--- start of Excerpted text ---

Tuesday 31 May 2016


"Manhattanhenge", Source: New York Times

Just a few minutes ago, I got a very nice e-mail from a friend who is a New York resident half of the year and lives in Stockholm the other half. The e-mail included a reference to an intriguing article in the New York Times. It so happens that on two days, twice a year, the sun is setting along the west-facing streets of the Big Apple. Sunday and yesterday were two of those days, causing hordes of photographers to congregate, tripod and camera in full swing, to capture this wonder of nature  – and spare some time to contemplate the passage of the ages, I hope.

In olden times, there was the habit of building stone circles to the same effect: Stonehenge comes to mind. In Sweden we have a much disputed counterpart, called Ales stenar. It is an impressive build-up of huge stones that the official state authorities claim to be a burial site, of some 1550 years of age. However, an independent researcher has a more intriguing claim: it was a temple dedicated to the sun-cult, with two of the some 50 huge stones of the circle placed exactly at summer and winter solstice. Furthermore, there is carbon dated evidence that this temple of the sun could be much older, 5000 years or more, which would place it in the same league as Stonehenge.

--- end of Excerpted text ---
--- start of Data listing ---

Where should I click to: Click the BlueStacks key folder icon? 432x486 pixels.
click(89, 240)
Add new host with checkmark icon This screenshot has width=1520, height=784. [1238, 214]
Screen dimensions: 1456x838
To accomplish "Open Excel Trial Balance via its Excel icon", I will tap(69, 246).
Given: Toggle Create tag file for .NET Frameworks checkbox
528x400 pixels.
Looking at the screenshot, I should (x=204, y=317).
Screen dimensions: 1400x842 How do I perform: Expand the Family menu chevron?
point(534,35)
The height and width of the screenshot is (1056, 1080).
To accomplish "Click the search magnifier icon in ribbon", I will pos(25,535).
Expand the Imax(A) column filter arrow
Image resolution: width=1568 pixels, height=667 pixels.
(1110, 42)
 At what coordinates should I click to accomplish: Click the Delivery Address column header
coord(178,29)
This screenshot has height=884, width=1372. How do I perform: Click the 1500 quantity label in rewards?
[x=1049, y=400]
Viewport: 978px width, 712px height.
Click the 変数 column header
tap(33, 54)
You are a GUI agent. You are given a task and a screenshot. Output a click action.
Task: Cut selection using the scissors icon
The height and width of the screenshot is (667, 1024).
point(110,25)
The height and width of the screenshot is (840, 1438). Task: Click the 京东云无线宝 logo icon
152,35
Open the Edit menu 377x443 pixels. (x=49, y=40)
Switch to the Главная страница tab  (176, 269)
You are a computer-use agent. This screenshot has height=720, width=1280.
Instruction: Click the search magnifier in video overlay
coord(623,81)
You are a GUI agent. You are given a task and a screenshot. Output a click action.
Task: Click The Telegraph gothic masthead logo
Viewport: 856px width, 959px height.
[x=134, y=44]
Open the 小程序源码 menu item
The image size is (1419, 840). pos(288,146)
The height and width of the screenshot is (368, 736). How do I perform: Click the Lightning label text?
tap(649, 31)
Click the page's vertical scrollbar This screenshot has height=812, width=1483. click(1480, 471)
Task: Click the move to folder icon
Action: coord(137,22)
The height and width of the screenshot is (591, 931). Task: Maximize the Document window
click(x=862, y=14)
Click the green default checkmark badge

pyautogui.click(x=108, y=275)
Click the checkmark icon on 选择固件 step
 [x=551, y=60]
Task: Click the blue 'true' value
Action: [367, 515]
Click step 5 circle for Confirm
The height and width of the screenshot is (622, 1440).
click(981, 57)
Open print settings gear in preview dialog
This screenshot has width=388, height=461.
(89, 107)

--- end of Data listing ---

* What to produce:
Retype the part of the Manhattanhenge post starting with "In olden times, there" and going on through "league as Stonehenge.". The records come from a different source than the text.

* Solution:
In olden times, there was the habit of building stone circles to the same effect: Stonehenge comes to mind. In Sweden we have a much disputed counterpart, called Ales stenar. It is an impressive build-up of huge stones that the official state authorities claim to be a burial site, of some 1550 years of age. However, an independent researcher has a more intriguing claim: it was a temple dedicated to the sun-cult, with two of the some 50 huge stones of the circle placed exactly at summer and winter solstice. Furthermore, there is carbon dated evidence that this temple of the sun could be much older, 5000 years or more, which would place it in the same league as Stonehenge.